■ **Task statement**:
Exclude every picture. Output verbatim the lines from the one containing "Where should I" to the end of the data.

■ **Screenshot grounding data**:

━━━━━━━━━━━━━━━━━━━━

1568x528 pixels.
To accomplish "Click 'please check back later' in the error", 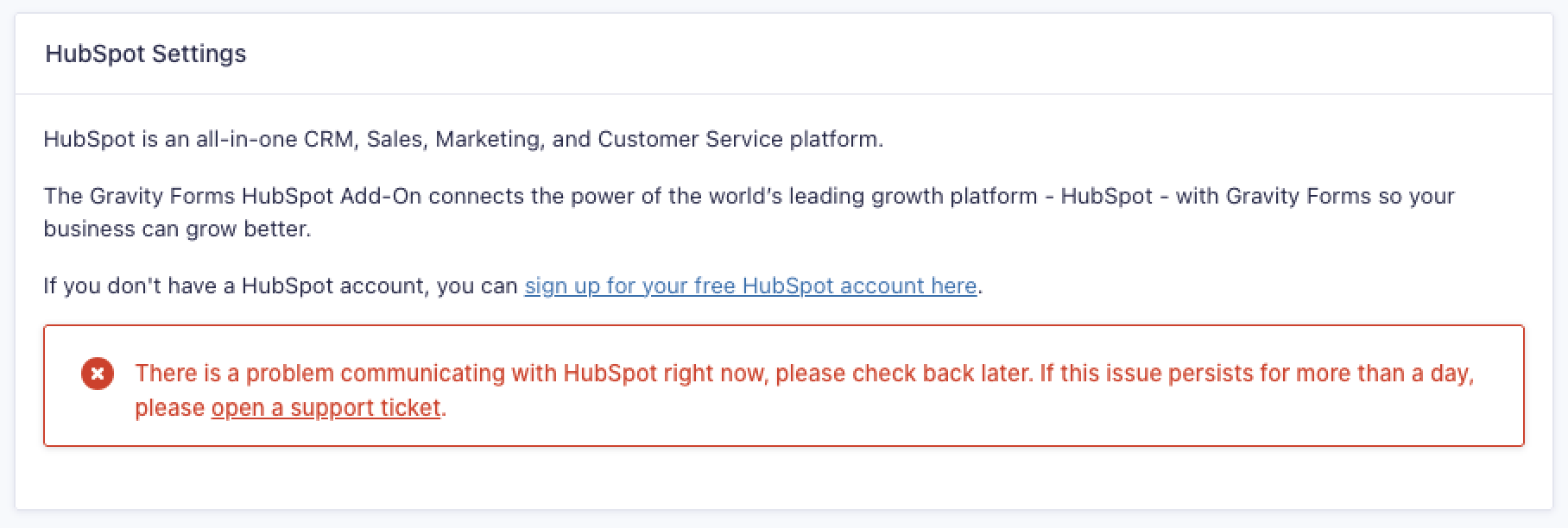I will pos(902,374).
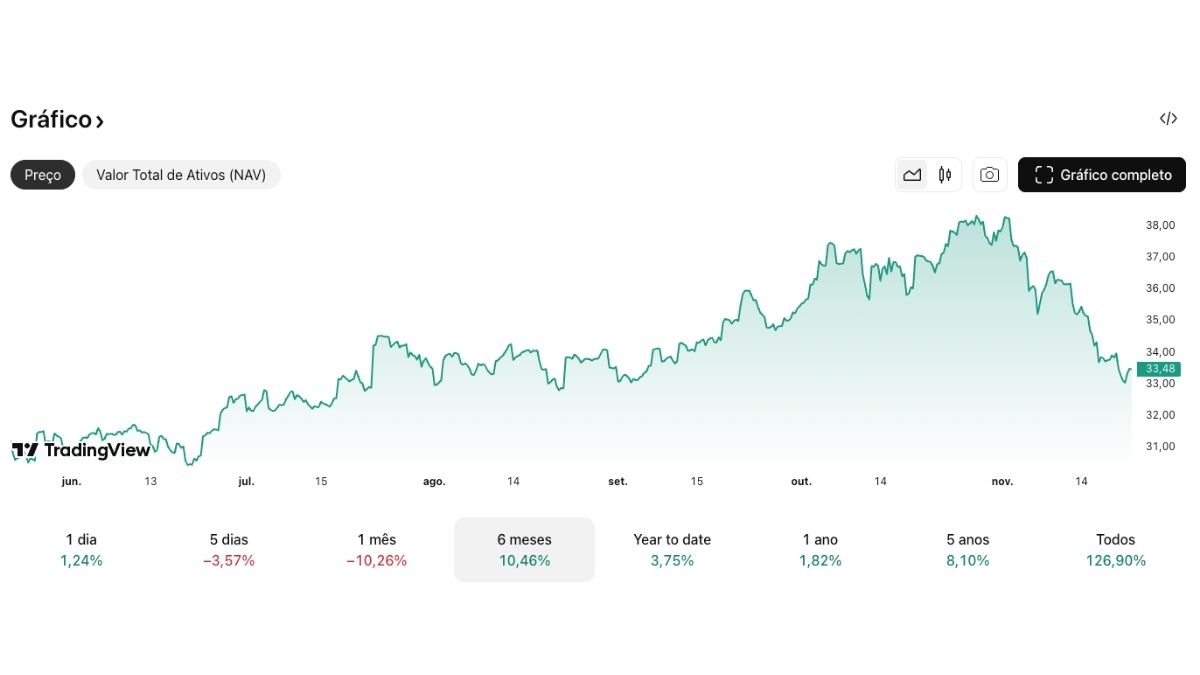Select the 1 dia timeframe
This screenshot has height=675, width=1200.
click(81, 549)
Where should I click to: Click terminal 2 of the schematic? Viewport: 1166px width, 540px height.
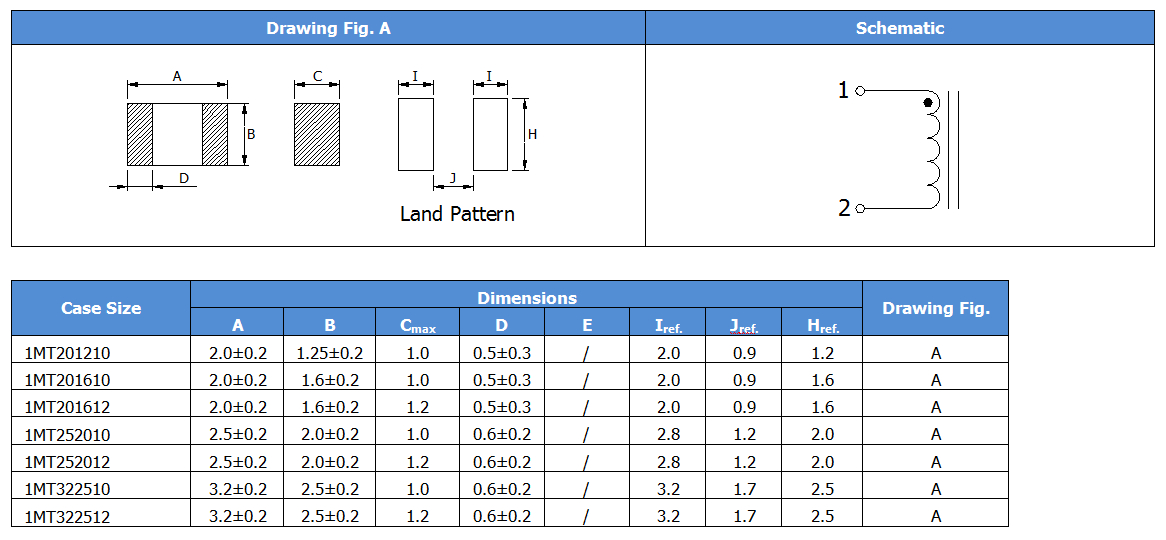[x=860, y=209]
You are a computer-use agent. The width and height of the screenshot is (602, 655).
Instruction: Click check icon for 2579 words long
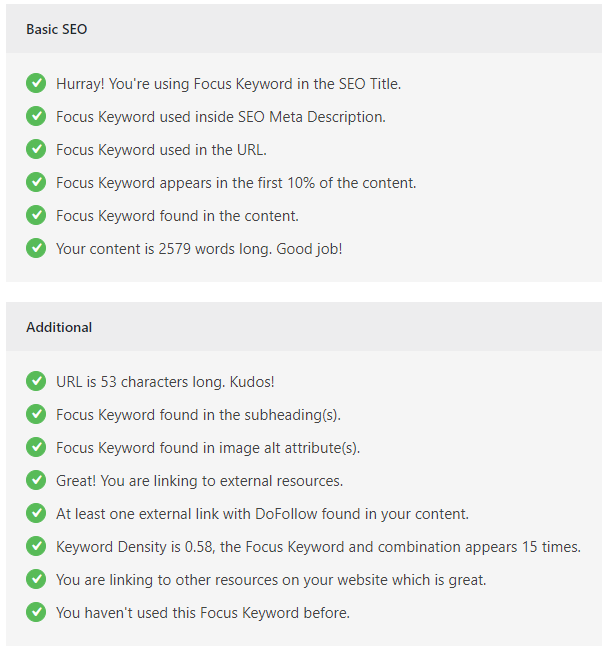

━━━━━━━━━━━━━━━━━━━━

■ **Your response**:
Where should I click to: Click terminal 2 of the schematic? Viewport: 1166px width, 540px height.
[x=860, y=209]
You are a computer-use agent. The width and height of the screenshot is (602, 655).
Instruction: Click check icon for 2579 words long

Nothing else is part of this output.